In [34]:
import pandas as pd
import numpy as np
import math

In [427]:
class Node:
    def __init__(self, X, y):
        self.X = X
        self.y = y
        self.is_leaf = True
        self.column = None
        self.split_point = None
        self.children = None
    
    def is_pure(self):
        p = self.probabilities()
        if p[0] == 1 or p[1] == 1:
            return True
        return False

    def split(self, depth=0):
        X, y = self.X, self.y
        if self.is_leaf and not self.is_pure():
           
            splits = [ best_split_point(X, y, column) for column in range(X.shape[1]) ]
            splits.sort()
            gini, split_point, column = splits[0]
            self.is_leaf = False
            self.column = column
            self.split_point = split_point
            
            below = X.loc[:,column] <= split_point
            above = X.loc[:,column] > split_point 
            
            self.children = [
                Node(X[below], y[below]),
                Node(X[above], y[above])
            ]
            
            if depth:
                for child in self.children:
                    child.split(depth-1)
                    
                    
    def probabilities(self):
        return np.array([
        np.mean(self.y == 0),
        np.mean(self.y == 1),
    ])

    def predict_proba(self, row):
        if self.is_leaf:
            return self.probabilities()
        else:
            #print(row,self.column,self.split_point)
            if row[self.column] <= self.split_point:
                return self.children[0].predict_proba(row)
            else:
                return self.children[1].predict_proba(row)
    def formatted(self, indent=0):
        if self.is_leaf:
            s = "Leaf({p[0]:.3f}, {p[1]:.3f})".format(p=self.probabilities())
        else:
            s = "Branch(X{column} <= {split_point})\n{left}\n{right}".format(
                column=self.column, 
                split_point=self.split_point,
                left=self.children[0].formatted(indent+1),
                right=self.children[1].formatted(indent+1))

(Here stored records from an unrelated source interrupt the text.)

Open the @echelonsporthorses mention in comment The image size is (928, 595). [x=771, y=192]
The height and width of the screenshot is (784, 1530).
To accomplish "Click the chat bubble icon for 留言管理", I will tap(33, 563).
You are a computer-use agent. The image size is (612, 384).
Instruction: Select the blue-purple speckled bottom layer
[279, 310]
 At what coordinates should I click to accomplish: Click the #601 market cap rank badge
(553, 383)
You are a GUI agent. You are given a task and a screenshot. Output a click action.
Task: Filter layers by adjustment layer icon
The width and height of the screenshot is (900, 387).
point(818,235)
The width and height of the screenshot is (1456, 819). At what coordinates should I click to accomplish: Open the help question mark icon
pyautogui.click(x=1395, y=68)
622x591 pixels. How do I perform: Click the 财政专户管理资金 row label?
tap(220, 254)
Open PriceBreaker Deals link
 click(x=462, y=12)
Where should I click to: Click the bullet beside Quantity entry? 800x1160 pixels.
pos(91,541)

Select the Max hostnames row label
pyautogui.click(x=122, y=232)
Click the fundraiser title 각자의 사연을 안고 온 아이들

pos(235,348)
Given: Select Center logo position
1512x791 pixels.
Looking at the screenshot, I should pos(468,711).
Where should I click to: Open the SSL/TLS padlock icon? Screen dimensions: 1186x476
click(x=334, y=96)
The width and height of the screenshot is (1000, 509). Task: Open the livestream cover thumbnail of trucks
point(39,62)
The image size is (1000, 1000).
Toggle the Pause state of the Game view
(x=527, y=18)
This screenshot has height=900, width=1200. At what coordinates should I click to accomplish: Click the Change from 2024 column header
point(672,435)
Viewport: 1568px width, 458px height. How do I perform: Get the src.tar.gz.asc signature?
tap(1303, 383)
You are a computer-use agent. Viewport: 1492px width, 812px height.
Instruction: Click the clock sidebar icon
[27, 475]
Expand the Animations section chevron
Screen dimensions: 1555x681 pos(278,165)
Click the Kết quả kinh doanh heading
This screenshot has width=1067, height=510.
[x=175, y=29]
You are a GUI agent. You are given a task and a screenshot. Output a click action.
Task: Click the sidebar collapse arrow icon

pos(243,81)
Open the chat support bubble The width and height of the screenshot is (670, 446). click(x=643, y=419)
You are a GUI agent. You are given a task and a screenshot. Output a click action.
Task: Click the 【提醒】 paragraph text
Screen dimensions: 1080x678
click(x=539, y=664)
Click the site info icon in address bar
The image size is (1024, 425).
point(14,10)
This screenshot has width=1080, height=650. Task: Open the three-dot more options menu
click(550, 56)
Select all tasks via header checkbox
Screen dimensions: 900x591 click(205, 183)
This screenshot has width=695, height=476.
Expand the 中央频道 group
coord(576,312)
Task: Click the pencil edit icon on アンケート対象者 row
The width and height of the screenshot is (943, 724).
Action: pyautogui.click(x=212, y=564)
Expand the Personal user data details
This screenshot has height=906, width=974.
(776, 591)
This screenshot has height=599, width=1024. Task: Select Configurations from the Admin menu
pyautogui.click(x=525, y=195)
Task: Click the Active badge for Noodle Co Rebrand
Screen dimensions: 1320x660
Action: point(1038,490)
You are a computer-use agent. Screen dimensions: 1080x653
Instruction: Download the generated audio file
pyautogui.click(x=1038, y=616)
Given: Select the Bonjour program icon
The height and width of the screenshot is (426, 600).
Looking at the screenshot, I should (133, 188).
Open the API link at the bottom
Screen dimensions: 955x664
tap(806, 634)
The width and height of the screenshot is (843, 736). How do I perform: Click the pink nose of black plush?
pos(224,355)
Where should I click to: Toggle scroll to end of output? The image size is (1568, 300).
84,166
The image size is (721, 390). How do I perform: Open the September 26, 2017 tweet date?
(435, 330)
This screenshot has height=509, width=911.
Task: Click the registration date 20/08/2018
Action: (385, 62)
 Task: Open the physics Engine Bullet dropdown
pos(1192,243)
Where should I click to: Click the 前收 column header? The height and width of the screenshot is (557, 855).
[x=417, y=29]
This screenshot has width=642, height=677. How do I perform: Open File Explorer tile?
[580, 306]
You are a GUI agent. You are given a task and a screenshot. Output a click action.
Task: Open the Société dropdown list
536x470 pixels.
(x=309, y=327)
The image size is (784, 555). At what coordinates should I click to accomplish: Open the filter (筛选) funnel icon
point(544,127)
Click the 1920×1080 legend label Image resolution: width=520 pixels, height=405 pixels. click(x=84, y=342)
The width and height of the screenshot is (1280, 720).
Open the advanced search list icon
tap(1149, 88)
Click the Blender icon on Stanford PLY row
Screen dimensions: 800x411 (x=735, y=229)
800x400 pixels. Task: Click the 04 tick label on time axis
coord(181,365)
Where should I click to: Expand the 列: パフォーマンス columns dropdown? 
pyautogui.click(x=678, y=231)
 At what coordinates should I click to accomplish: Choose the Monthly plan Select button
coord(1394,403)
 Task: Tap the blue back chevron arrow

        return "    " * indent + s

    def __str__(self):
        return self.formatted()

    def __repr__(self):
        return str(self)

In [428]:
class DecisionTreeClassifier:
    def __init__(self, max_depth=3):
        self.max_depth = int(max_depth)
        self.root = None
        
    def fit(self, X, y):
        self.root = Node(X, y)
        self.root.split(self.max_depth)
        
    def predict_proba(self, X):
        results = []
        for index, row in X.iterrows():
            #print(row)
            p = self.root.predict_proba(row)
            results += [p]
        return np.array(results)
            
    def predict(self, X):
        predictions = (self.predict_proba(X)[:, 1] > 0.5)
        #print(predictions)
        return predictions


In [429]:
def best_split_point(X, y, column):
    
    X.reset_index(inplace=True,drop=True)
    y.reset_index(inplace=True,drop=True)
    # sorting y by the values of X makes
    # it almost trivial to count classes for
    # above and below any given candidate split point. 
    ordering = np.argsort(X[column]).values
    
    
    y = y[0].values

    classes = y[ordering]
    
    #print(ordering,classes)

    # these vectors tell us how many of each
    # class are present "below" (to the left)
    # of any given candidate split point. 
    class_0_below = (classes == 0).cumsum()
    class_1_below = (classes == 1).cumsum()
    
    #print(class_0_below,class_1_below)
    
    # Subtracting the cummulative sum from the total
    # gives us the reversed cummulative sum. These
    # are how many of each class are above (to the
    # right) of any given candidate split point.
    #
    # Because class_0_below is a cummulative sum
    # the last value in the array is the total sum.
    # That means we don't need to make another pass
    # through the array just to get the total; we can
    # just grab the last element. 
    class_0_above = class_0_below[-1] - class_0_below
    class_1_above = class_1_below[-1] - class_1_below
    
    # below_total = class_0_below + class_1_below
    below_total = np.arange(1, len(y)+1)
    # above_total = class_0_above + class_1_above
    above_total = np.arange(len(y)-1, -1, -1)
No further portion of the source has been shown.